United States v. Theortres Parham, United States of America v. Thomas Charles Johnson, A/K/A T.C. Johnson

16 F.3d 844 | 8th Cir. | 1994

Lead Opinion

BEAM, Circuit Judge.

Theortres Parham and Charles Johnson appeal their convictions and sentences for conspiracy to vote more than once. Parham and Johnson are politically active black men who were both deputy registrars in Phillips County, Arkansas. Parham was a candidate for mayor of Helena, Arkansas in 1990. Par-ham and Johnson were accused of casting multiple votes for Parham in a scheme involving absentee ballots. They assert selective prosecution, Batson violations and error in the district court’s refusal to depart downward in sentencing. We affirm the convictions but remand to the district court for consideration of Parham’s and Johnson’s motions to depart downward under U.S.S.G. § 5K2.0.

I. BACKGROUND

Parham and Johnson were each charged with one count of conspiracy to commit acts of multiple voting and conspiracy to provide false information in voting in violation of 18 U.S.C. § 371 and with 18 counts of knowingly and willfully voting more than once in violation of 42 U.S.C. § 1973i(c) and (e) and 18 U.S.C. § 2. Parham and Johnson moved to dismiss the indictment, asserting that they had been selectively prosecuted. They also moved for discovery on that issue. The district court found that they had not proved a prima facie case of selective prosecution and thus denied their motions.

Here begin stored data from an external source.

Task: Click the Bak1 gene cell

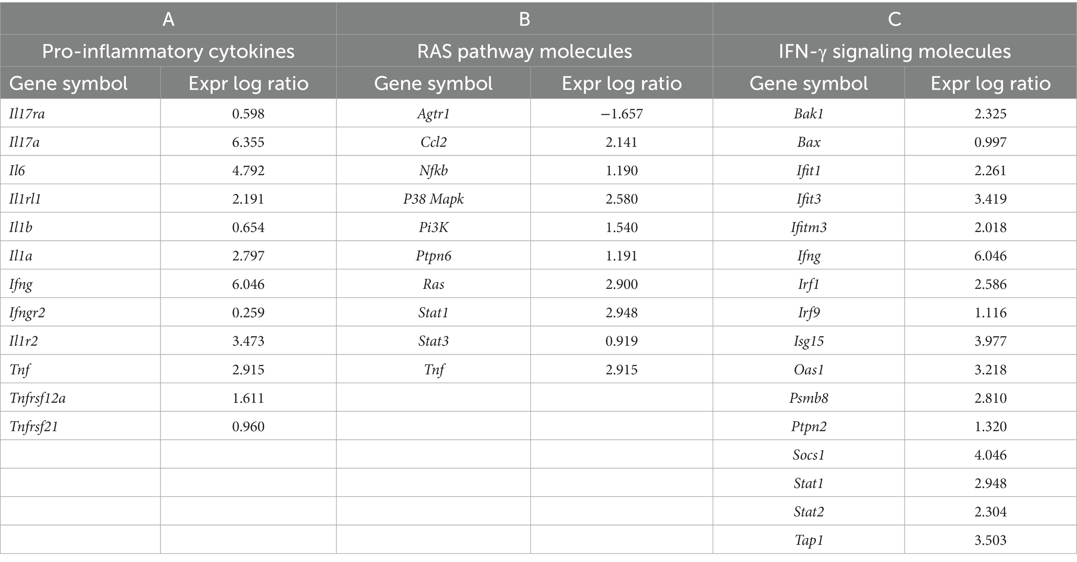Action: 809,114
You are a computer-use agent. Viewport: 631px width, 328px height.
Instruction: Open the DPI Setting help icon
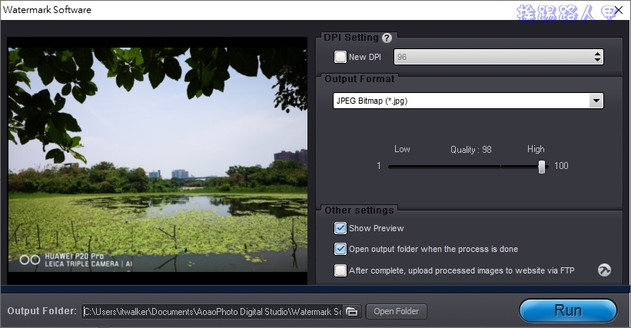[387, 38]
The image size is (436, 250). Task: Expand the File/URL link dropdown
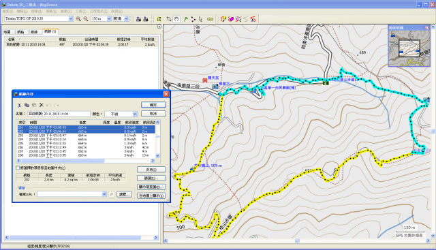pos(104,194)
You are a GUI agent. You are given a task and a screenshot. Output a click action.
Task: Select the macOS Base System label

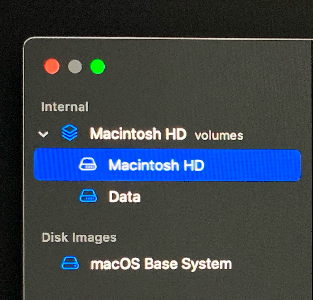[161, 264]
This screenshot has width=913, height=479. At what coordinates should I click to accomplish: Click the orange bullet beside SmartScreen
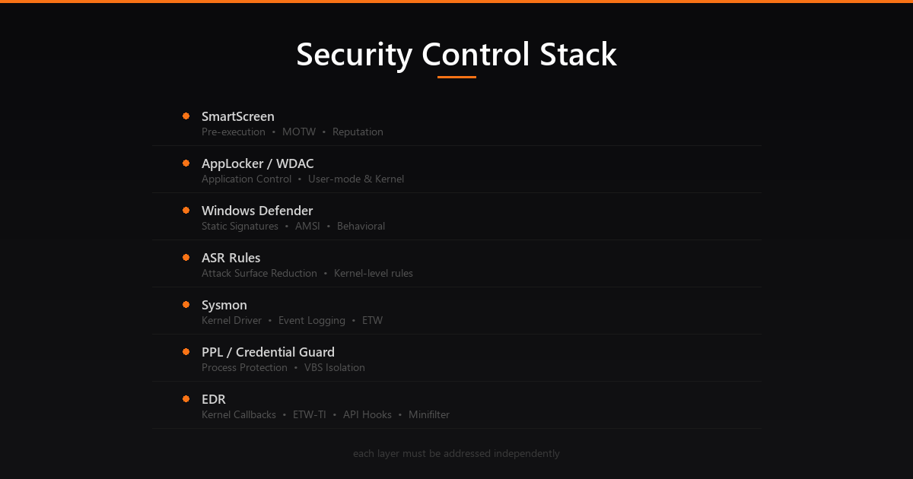point(186,116)
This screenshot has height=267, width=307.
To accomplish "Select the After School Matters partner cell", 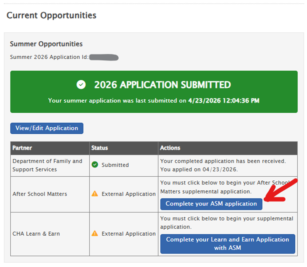I will pyautogui.click(x=40, y=194).
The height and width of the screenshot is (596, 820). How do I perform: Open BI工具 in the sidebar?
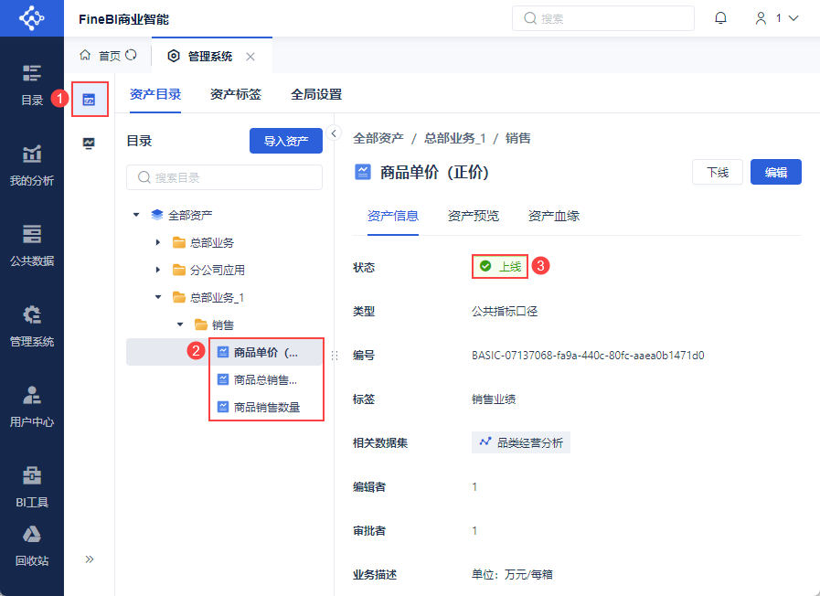coord(31,486)
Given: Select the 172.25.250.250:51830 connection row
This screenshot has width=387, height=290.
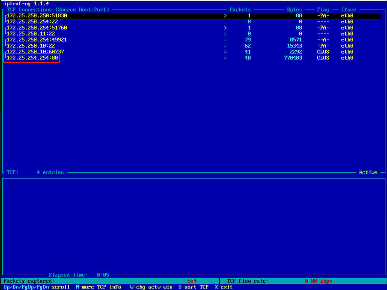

Parham and Johnson proceeded to trial. At voir dire, the government exercised peremptory challenges to strike several black venirepersons from the jury. After the jury had been sworn, and the panel had been dismissed, Parham and Johnson raised Bat-son objections.1 The district court overruled their objections as untimely, but allowed the government to make a record on the reasons for striking the jurors.

At trial, the government attempted to prove that Parham and Johnson forged absentee ballots in order to vote more than once. A handwriting expert testified that voter signatures on the absentee ballots had *846been forged. Parham and Johnson conceded that there were procedural irregularities in some of the absentee ballot forms, but testified that they had not signed anyone else’s names to the forms. At the conclusion of the trial, one count of multiple voting was dismissed for insufficient evidence, and the jury acquitted Parham and Johnson on the remaining 17 counts. They were convicted only on the conspiracy charge.

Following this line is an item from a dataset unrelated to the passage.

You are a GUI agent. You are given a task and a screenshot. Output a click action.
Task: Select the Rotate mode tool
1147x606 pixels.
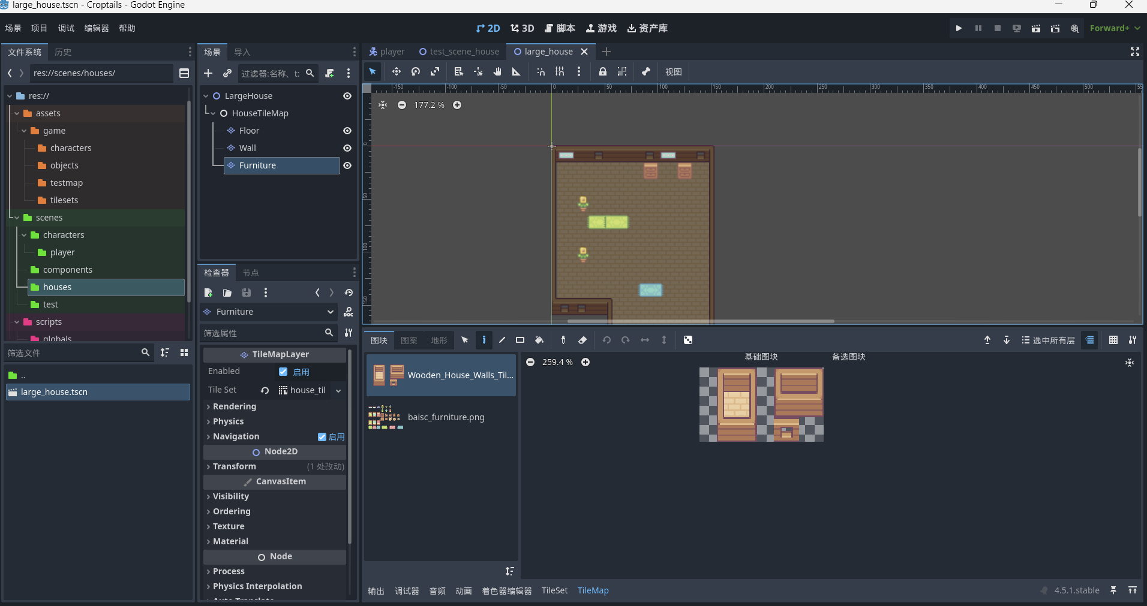(416, 72)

At sentencing, Parham and Johnson argued that the acquitted counts should not be counted as relevant conduct for sentencing purposes. The district court agreed, noting that to enhance the sentence on the basis of the acquitted conduct would amount to “a tail which wags the dog.” Memorandum Opinion and Order, No. LR-CR-92-72 at 4 (Jan. 28, 1993); Sentencing Transcript at 60. Consequently, the district court did not consider conduct for which Parham and Johnson had been acquitted in sentencing.2 Parham and Johnson also requested a downward departure, which the district court denied. The district court stated: “I think as far as the base offense level, absent a motion from the Government to depart, I think I am bound by them. I don’t think I can depart sua sponte. I think there must be a motion by the Government before I can depart.” Sentencing Transcript at 10. The district court later stated, “I think this is the minimum sentence I can give these defendants.” Sentencing Transcript at 64. Parham and Johnson were each sentenced to ten months, five of which were to be spent in a halfway house in Little Rock.

II. DISCUSSION

1. Selective Prosecution

Parham and Johnson must establish a prima facie case of selective prosecution before discovery of materials requested in connection with the claim can be compelled. United States v. Hintzman, 806 F.2d 840, 846 (8th Cir.1986). To establish a prima facie case, a defendant must demonstrate: 1) that he has been singled out for prosecution while others similarly situated have not been prosecuted for similar conduct and 2) that the government’s action in thus singling him out was based on an impermissible motive such as race, religion, or the exercise of constitutional rights. United States v. Matter, 818 F.2d 653, 654 (8th Cir.1987). The defendant’s burden is a heavy one, and because we afford broad discretion to .prosecuting authorities, we require a showing of intentional and purposeful discrimination. Id. at 654-55. Absent this prima facie showing, the prosecution is presumed to have been undertaken in good faith. Id. at 655. Since determination of a prima facie case of selective prosecution is essentially a factual inquiry, we review the district court’s determination on the establishment of a prima facie case of selective prosecution only for clear error. United States v. Gutierrez, 990 F.2d 472, 475 (9th Cir.1993).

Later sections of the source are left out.